--- EXERCISE GOAL ---
The material below contains a line with "Screen dimensions: 1512x801" and a line with "Task: Close the". Copy exactly those two lines and all lines between them.
★ ★ ★ ★ ★
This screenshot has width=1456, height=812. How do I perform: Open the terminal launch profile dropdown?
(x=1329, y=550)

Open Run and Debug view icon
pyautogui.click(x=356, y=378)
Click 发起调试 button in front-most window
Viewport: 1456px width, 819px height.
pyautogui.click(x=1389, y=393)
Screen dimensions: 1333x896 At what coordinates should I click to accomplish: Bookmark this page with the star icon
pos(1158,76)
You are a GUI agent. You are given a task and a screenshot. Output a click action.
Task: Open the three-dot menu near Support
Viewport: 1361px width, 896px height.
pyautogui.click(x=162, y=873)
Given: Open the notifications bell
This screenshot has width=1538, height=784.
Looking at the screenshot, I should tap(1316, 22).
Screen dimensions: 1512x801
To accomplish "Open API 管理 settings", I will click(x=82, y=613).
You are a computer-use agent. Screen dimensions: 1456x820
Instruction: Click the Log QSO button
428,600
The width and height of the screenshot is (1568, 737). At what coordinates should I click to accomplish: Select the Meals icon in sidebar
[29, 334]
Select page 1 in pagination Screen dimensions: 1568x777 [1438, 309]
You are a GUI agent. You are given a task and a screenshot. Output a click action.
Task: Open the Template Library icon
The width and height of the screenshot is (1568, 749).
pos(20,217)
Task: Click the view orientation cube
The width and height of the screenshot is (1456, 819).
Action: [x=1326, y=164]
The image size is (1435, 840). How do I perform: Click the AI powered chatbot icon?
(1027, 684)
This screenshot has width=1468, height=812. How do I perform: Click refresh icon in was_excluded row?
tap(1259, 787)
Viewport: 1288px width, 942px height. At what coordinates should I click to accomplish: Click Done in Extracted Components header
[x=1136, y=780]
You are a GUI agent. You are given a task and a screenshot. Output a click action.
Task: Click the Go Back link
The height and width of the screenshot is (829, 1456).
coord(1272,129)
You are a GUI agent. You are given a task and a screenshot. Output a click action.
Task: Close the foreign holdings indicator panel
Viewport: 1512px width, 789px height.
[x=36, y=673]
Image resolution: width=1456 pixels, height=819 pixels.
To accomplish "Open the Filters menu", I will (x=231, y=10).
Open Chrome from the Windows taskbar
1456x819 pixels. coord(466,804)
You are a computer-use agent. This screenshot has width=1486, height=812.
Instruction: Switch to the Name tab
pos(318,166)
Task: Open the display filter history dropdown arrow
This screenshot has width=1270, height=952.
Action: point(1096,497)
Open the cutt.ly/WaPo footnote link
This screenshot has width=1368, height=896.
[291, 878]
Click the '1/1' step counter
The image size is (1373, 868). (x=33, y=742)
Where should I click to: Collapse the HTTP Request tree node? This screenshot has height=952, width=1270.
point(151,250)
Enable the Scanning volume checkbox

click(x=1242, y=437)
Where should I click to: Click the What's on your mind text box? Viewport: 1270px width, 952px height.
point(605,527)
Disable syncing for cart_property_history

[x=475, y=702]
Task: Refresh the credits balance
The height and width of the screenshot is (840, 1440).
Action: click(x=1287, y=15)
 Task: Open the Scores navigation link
★ ★ ★ ★ ★
--- TASK ANSWER ---
Screen dimensions: 1512x801
To accomplish "Open API 管理 settings", I will click(x=82, y=613).
You are a computer-use agent. Screen dimensions: 1456x820
Instruction: Click the Log QSO button
428,600
The width and height of the screenshot is (1568, 737). At what coordinates should I click to accomplish: Select the Meals icon in sidebar
[29, 334]
Select page 1 in pagination Screen dimensions: 1568x777 [1438, 309]
You are a GUI agent. You are given a task and a screenshot. Output a click action.
Task: Open the Template Library icon
The width and height of the screenshot is (1568, 749).
pos(20,217)
Task: Click the view orientation cube
The width and height of the screenshot is (1456, 819).
Action: [x=1326, y=164]
The image size is (1435, 840). How do I perform: Click the AI powered chatbot icon?
(1027, 684)
This screenshot has width=1468, height=812. How do I perform: Click refresh icon in was_excluded row?
tap(1259, 787)
Viewport: 1288px width, 942px height. At what coordinates should I click to accomplish: Click Done in Extracted Components header
[x=1136, y=780]
You are a GUI agent. You are given a task and a screenshot. Output a click action.
Task: Click the Go Back link
The height and width of the screenshot is (829, 1456).
coord(1272,129)
You are a GUI agent. You are given a task and a screenshot. Output a click action.
Task: Close the foreign holdings indicator panel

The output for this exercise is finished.